One thing can however be predicted with confidence.  Though Poroshenko has now effectively  admitted that Ukraine has been defeated, he will never accept responsibility for that defeat.  Nor will the other Ukrainian leaders or the Western politicians who were involved in the decision to go to war with him.

Needless to say, there is no possibility of Poroshenko doing what any political leader with any sense of responsibility would do in this situation – which is resign and make way for someone else.

Nor is there the slightest possibility that Poroshenko or the rest of the Ukrainian leadership will draw the obvious conclusion from their defeat, which is that Ukraine’s only way forward is to do what Ukraine has repeatedly committed itself to do but has always failed to do, which is talk to the leaders of the Donbass, who have defeated Ukraine in battle.
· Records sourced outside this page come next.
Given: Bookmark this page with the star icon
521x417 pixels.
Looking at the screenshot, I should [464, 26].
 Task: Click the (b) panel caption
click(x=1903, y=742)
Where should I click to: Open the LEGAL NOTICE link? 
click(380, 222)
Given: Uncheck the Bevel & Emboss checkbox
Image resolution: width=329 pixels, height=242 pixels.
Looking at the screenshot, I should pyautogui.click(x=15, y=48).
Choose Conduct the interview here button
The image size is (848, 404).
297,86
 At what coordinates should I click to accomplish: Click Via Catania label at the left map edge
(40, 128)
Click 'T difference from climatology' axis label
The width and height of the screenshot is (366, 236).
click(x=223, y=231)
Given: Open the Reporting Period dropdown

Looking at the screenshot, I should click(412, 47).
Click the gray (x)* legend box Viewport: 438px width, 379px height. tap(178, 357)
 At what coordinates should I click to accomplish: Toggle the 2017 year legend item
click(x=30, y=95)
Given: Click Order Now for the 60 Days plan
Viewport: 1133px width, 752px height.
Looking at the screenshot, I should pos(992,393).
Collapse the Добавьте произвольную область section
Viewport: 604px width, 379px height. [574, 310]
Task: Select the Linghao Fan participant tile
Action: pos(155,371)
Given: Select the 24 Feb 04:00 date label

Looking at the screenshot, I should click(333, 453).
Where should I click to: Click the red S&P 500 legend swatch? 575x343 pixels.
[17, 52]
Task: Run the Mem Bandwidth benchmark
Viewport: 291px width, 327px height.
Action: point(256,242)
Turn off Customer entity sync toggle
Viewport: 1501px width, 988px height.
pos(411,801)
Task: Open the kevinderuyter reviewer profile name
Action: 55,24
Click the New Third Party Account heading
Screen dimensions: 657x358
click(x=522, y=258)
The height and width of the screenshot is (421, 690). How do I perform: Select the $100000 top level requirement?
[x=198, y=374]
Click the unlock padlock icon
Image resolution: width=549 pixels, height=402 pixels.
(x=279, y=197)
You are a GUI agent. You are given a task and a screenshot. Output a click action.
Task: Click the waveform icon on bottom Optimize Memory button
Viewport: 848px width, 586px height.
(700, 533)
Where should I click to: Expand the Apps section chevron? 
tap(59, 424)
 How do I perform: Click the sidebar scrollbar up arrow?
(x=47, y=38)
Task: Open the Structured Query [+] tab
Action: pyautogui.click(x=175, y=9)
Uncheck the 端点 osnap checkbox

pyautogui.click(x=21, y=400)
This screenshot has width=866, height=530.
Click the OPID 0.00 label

On the contrary the report of Poroshenko’s comments to Ukraine’s National Security and Defence Council shows that far from drawing this conclusion Poroshenko is instead still looking for ways to achieve by diplomatic means what he failed to achieve on the battlefield: the reconquest of the Donbass without concessions to its people.  It is merely his tactics which have changed.  Having been defeated in battle he wants the West to bully the Russians into handing him the victory he could not achieve on the battlefield.

That the Russians have proved entirely resistant to such bullying and that this approach anyway fails to address Ukraine’s real problem – the complete alienation of the people of the Donbass from the regime in Kiev – is something Poroshenko refuses to consider.

Instead, where he previously led Ukraine twice to defeat in battle, Poroshenko now seems intent to lead it up a blind alley, doubtless chalking up trivia like Ukraine’s Eurovision win as “great victories” along the way.